Je ne vois pas bien comment on va progresser dans la négociation. Ça ne me surprendrait pas que Trump tourne la page et se dise : "On a gagné militairement. Et on passe à autre chose". Il pourrait aussi, mais ça m'étonnerait un peu, vouloir reprendre la guerre. Enfin, tout est possible. Au fond, le régime iranien est dans la posture d'une guérilla. C'est tout à fait asymétrique : les faibles narguent les forts. Mais ça paraît plutôt leur réussir.
Alors que la base Maga est opposée à l'interventionnisme à l'étranger, Trump est allé à contresens de cette opposition. Pensez-vous que cela aura des conséquences, notamment à l'approche des midterms ?
La base Maga est contre les "boots on the ground" (déploiement de troupes au sol, NdlR). Mais elle aurait accepté l'idée d'une opération rapide qui aurait provoqué un effondrement complet du régime, ce qui était le scénario de Trump. Surtout vu la haine que les Américains éprouvent vis-à-vis du régime iranien, depuis l'affaire des otages de l'ambassade américaine à Téhéran... La prolongation du conflit pourrait avoir des conséquences sur les midterms. Normalement, endéans les 60 jours, le président américain doit rendre des comptes au Congrès. Ca approche... Je ne suis pas sûr que ce sera une partie de plaisir pour lui de devoir expliquer cette "aventure militaire". Même dans son propre camp, beaucoup de questions se posent à ce sujet. On reproche à Trump d'avoir été un peu hypnotisé par Netanyahou et de s'être engagé dans une aventure dont il n'a pas mesuré les conséquences. Cela va plutôt tourner à l'avantage des Démocrates lors des midterms. La situation devient compliquée pour Trump. Je crois que les Iraniens, d'ailleurs, ont intégré cet élément dans leur stratégie. Ils se disent : "On va faire durer". Ils sont capables, dans 15 jours, d'annoncer : "Mais attendez, on a peut-être encore des propositions à vous faire. On est reparti pour 15 jours de négociations". On finit par se rapprocher des midterms.

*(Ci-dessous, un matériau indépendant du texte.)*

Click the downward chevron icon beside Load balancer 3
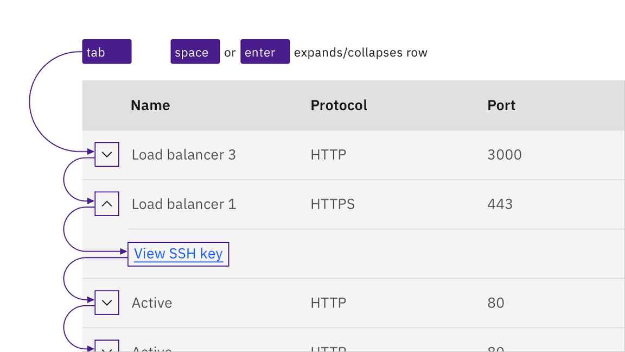Viewport: 625px width, 352px height. pos(106,154)
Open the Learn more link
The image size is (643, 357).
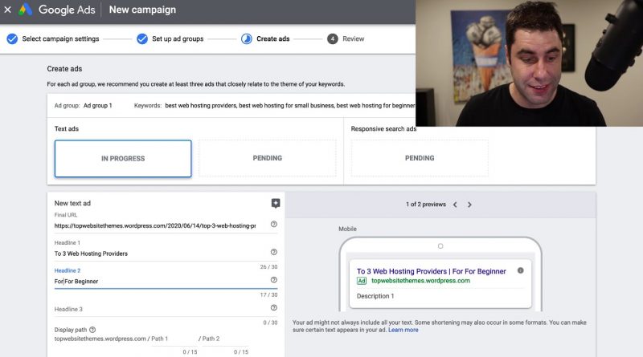tap(403, 330)
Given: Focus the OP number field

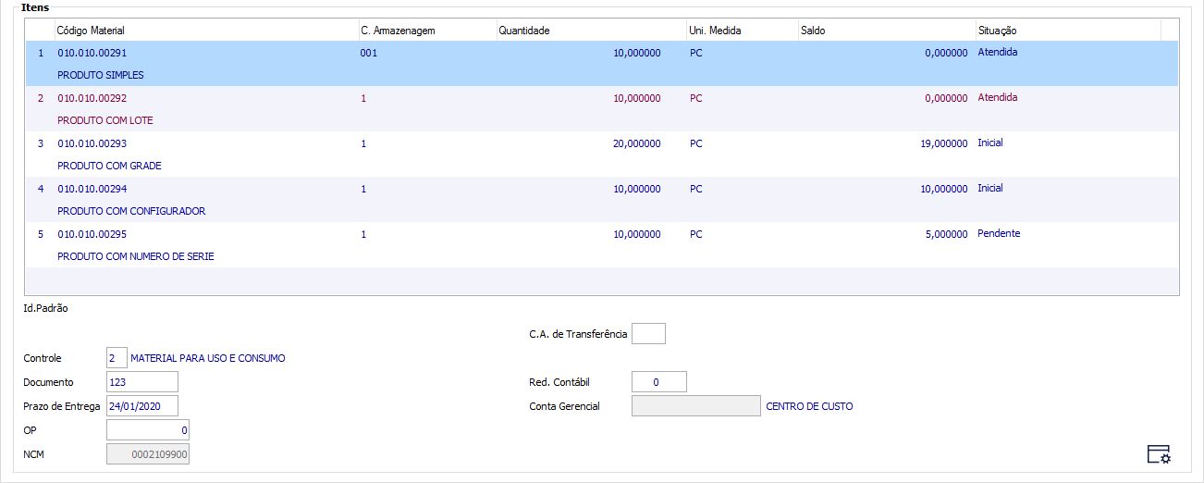Looking at the screenshot, I should [147, 430].
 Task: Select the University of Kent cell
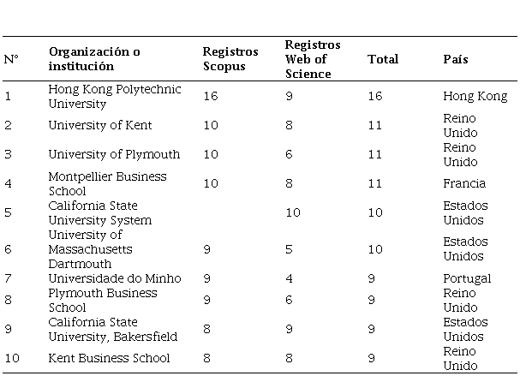click(100, 126)
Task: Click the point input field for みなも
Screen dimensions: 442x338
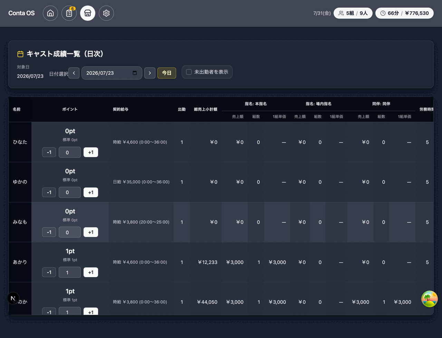Action: [70, 232]
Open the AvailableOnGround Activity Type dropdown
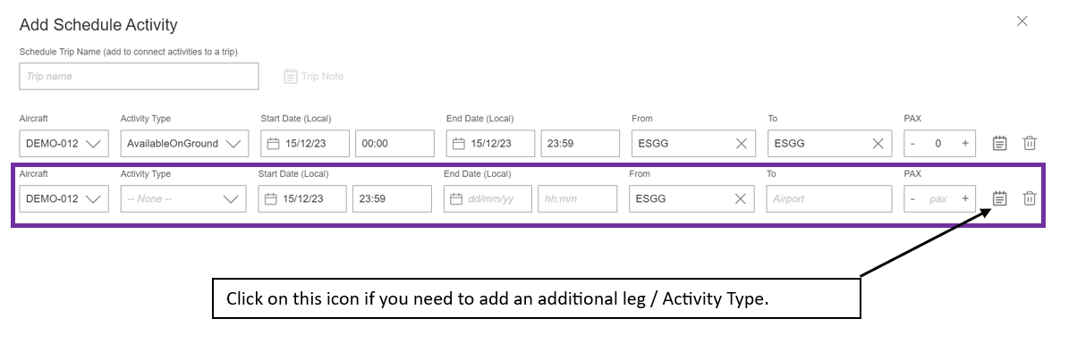 (184, 143)
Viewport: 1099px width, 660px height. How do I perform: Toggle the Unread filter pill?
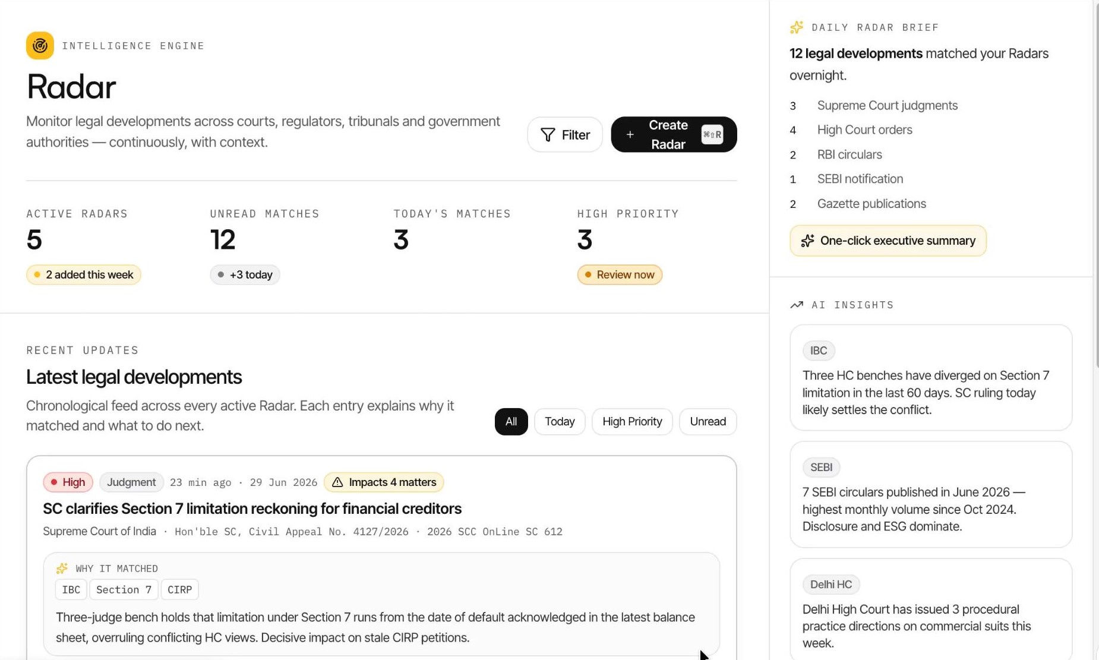(708, 422)
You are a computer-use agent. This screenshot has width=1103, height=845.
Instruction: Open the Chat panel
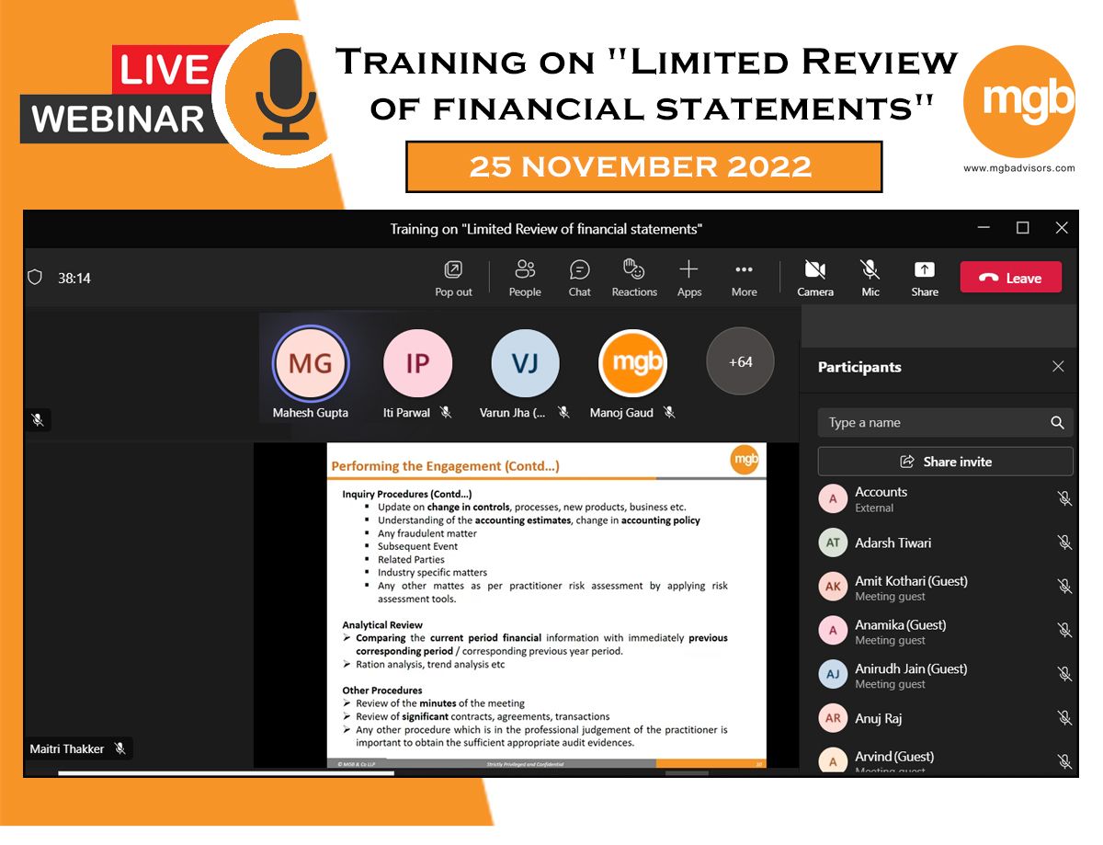pyautogui.click(x=579, y=277)
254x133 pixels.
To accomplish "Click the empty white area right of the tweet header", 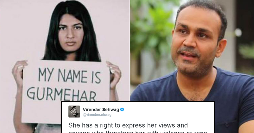I will [169, 111].
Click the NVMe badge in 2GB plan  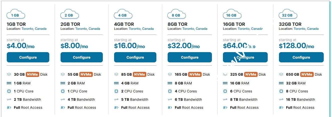86,74
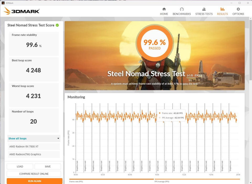
Task: Click the 3DMark app icon in title bar
Action: point(3,3)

Les Démocrates ont récemment fait état d'une démence de Donald Trump. Cela pourrait avoir des conséquences ?
Ayant fait des études de grec et de latin, j'accolerais plutôt à Donald Trump le qualificatif de hubris, qui est cette espèce de confiance en soi excessive. Il surestime ses forces et sous-estime celles de ses adversaires. Ce qui va sans doute se passer, c'est qu'on va installer le doute sur les capacités mentales du président, ou peut-être avoir une campagne à travers les réseaux sociaux pour le faire passer pour un fou. Il est obsédé par certaines idées et par son ego. Connaissant les Américains - j'étais en poste aux États-Unis, à Washington pendant quelques années -, je ne pense pas que ce genre de campagne pourrait fonctionner. La basa Maga pourrait dire que c'est monté en épingle, que ce sont de fausses informations...
Selon vous, quels sont les intérêts de Trump au Moyen-Orient ?
Ils sont dans les pétromonarchies du Golfe. Il ne s'en cache pas. C'est notamment son beau-fils, Jared Kushner, qui est à la manœuvre avec toute une série de projets d'investissement ou pour attirer des investissements arabes aux États-Unis dans les projets trumpiens. Ce n'est pas sans intérêt de savoir qu'au Pakistan, qui est maintenant donc le médiateur, le fils de Witkoff, Zak Witkoff, était présent il y a quelques semaines pour un investissement dans le domaine des cryptomonnaies. Dès qu'il s'agit de parler de deal, dès qu'il y a une négociation, il faut qu'il y ait quand même derrière un intérêt financier pour Trump. Les pétromonarchies sont quand même très mécontentes des développements actuels. Ça va être compliqué de reconstruire financièrement un certain nombre de ces pays qui ont été impactés par le conflit.